I’m not a fan of set and fixed incremental loading plans.

As a coach I know very well why they are recommended though (the Stronglifts program is an example) – because if you don’t tell people to go up in slow and steady increments, they get overexcited, make big jumps in the weight they put on the bar, form considerations often go out of the window, connective tissues aren’t given the time they need to grow, and they screw themselves up.

The flip side of this is as follows: When you give people set and fixed increments it’s very arbitrary, and people spend most of their time under-lifting or over-lifting.

By starting very light, there is a long period where people are under-reaching and just kind of wasting time unnecessarily, and a period where people inevitably tend to overreach – they keep wanting to put weight on the bar, “because the program says to put weight on the bar each session” even though they can’t actually lift it with good form.

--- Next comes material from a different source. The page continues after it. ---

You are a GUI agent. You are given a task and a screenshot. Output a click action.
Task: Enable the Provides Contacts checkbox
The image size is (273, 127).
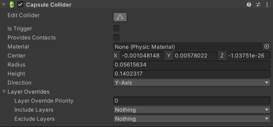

To be successful in the long term you’re going to have to learn to listen to your body, feel it out, and to be real about what you can and can’t do. That means being flexible with how much you put on the bar. That might be 10lbs, it might be 2.5lbs.

Some days you will feel stronger or weaker than others. When you feel stronger you can take advantage of that and increase the weight on the bar, or do a couple more sets. That’s not really something I recommend for the beginner, cause they just end up hammering themselves, but it’s something to bear in mind for the converse – when you feel weaker some days. It doesn’t mean you’ve lost muscle – it just probably means you have some cumulative fatigue, your sleep was shit cause your stressed about a project at work, and your ability to perform well is hampered on this day. Decreasing the weight or the number or sets performed (instead of 250lbs x 5 x 5, you might do 225lbs x 5 x 5, or 250 x 5 x 3) is necessary in order to keep your form good and stay safe.